The URL is case-sensitive; this one should work:  www.talewins.com/Treasures/novels/Crockett/11.htm

Here is the full text:

FAREWELL TO THE MOUNTAINS

(David Crockett)

Farewell to the mountains whose mazes to me
Were more beautiful far than Eden could be;
No fruit was forbidden, but Nature had spread
Her bountiful board, and her children were fed.
The hills were our garners--our herds wildly grew
And Nature was shepherd and husbandman too.
I felt like a monarch, yet thought like a man,
As I thanked the Great Giver, and worshipped his plan.

The home I forsake where my offspring arose;
The graves I forsake where my children repose.
The home I redeemed from the savage and wild;
The home I have loved as a father his child;
The corn that I planted, the fields that I cleared,
The flocks that I raised, and the cabin I reared;
The wife of my bosom--Farewell to ye all!
In the land of the stranger I rise or I fall.

Farewell to my country!
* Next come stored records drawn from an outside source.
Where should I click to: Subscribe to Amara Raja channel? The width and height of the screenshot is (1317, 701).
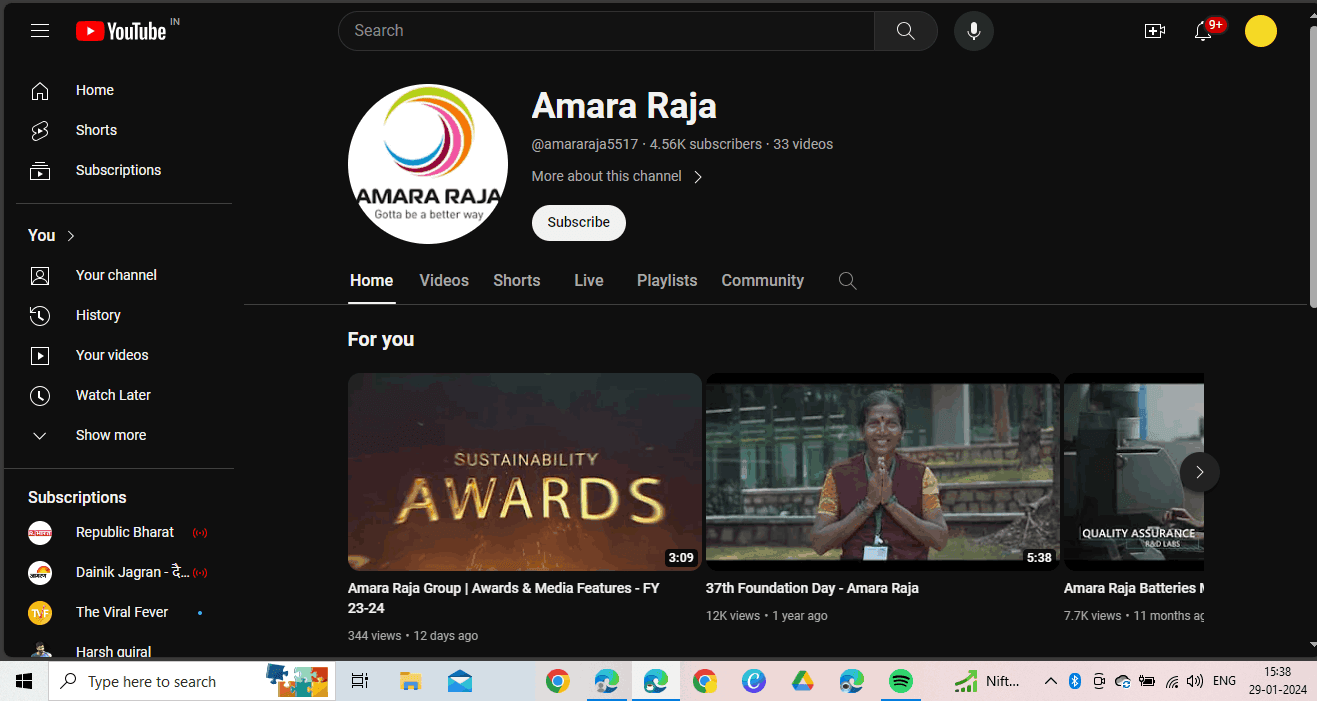point(578,222)
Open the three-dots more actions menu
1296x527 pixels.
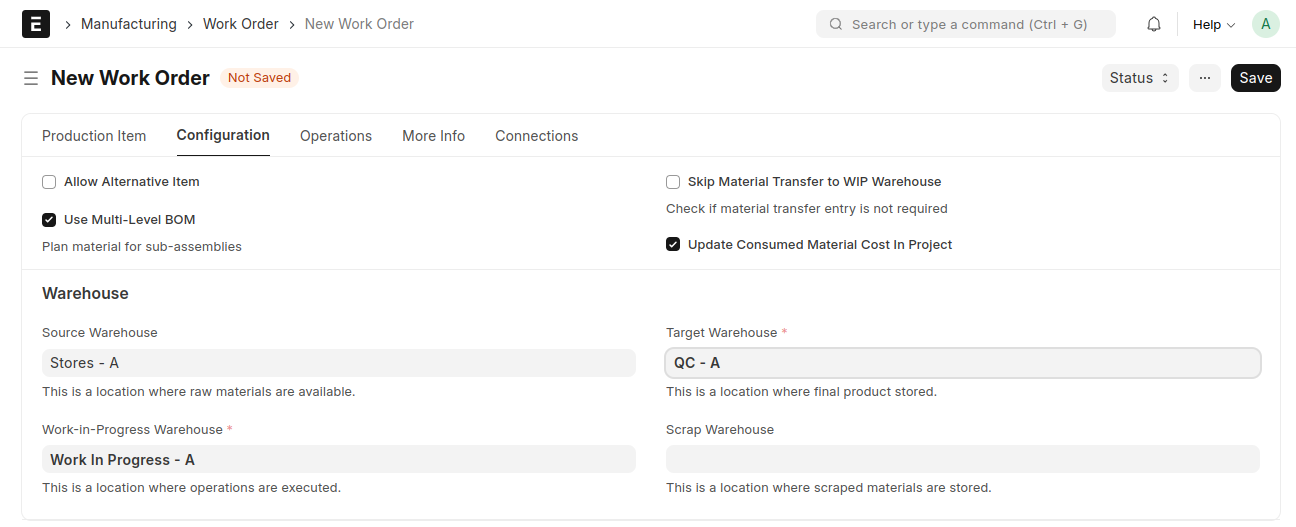coord(1205,78)
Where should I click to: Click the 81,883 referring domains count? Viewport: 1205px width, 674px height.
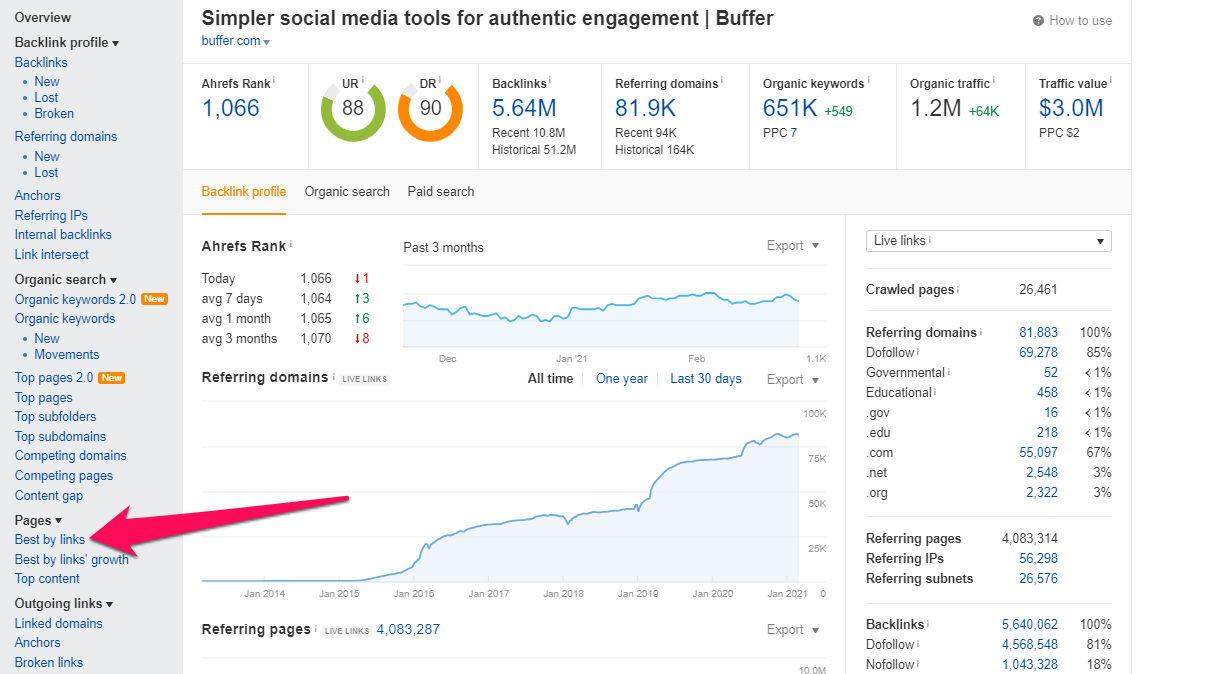click(1038, 332)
I fought for thee well,
When the savage rushed forth like the demons from hell
In peace or in war I have stood by thy side--
My country, for thee I have lived, would have died!
But I am cast off, my career now is run,
And I wander abroad like the prodigal son--
Where the wild savage roves, and the broad prairies spread,
The fallen--despised--will again go ahead.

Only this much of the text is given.